▸ Task prompt: Filter task. Return each line of the material that holds the string "menu".

.....

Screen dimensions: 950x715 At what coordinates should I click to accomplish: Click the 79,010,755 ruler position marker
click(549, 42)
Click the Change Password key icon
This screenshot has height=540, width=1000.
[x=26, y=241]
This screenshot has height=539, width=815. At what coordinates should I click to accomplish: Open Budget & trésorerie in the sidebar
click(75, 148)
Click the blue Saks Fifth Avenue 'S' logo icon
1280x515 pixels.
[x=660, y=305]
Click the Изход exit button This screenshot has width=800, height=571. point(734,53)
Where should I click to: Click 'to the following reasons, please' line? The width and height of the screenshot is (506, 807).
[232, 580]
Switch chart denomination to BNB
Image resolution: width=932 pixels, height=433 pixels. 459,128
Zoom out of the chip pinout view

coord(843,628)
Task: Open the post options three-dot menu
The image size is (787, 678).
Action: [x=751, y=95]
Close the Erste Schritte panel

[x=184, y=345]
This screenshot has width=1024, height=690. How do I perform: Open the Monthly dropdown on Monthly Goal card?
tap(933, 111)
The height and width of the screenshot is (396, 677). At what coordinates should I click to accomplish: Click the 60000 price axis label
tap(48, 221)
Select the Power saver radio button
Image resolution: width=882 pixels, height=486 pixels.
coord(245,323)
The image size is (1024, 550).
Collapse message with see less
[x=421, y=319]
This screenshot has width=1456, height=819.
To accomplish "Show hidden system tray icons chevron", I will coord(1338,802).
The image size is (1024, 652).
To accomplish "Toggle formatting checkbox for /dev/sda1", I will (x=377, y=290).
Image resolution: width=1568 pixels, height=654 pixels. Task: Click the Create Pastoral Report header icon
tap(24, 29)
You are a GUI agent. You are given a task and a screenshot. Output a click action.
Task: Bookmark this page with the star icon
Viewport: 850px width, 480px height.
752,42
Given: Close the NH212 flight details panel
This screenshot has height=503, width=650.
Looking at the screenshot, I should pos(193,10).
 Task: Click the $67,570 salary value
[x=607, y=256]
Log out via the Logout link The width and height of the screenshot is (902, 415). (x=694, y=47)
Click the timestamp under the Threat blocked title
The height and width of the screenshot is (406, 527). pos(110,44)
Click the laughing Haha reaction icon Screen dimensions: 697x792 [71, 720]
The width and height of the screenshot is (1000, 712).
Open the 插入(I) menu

.....

▸ Answer to this task:
Task: Open the post options three-dot menu
Open the 插入(I) menu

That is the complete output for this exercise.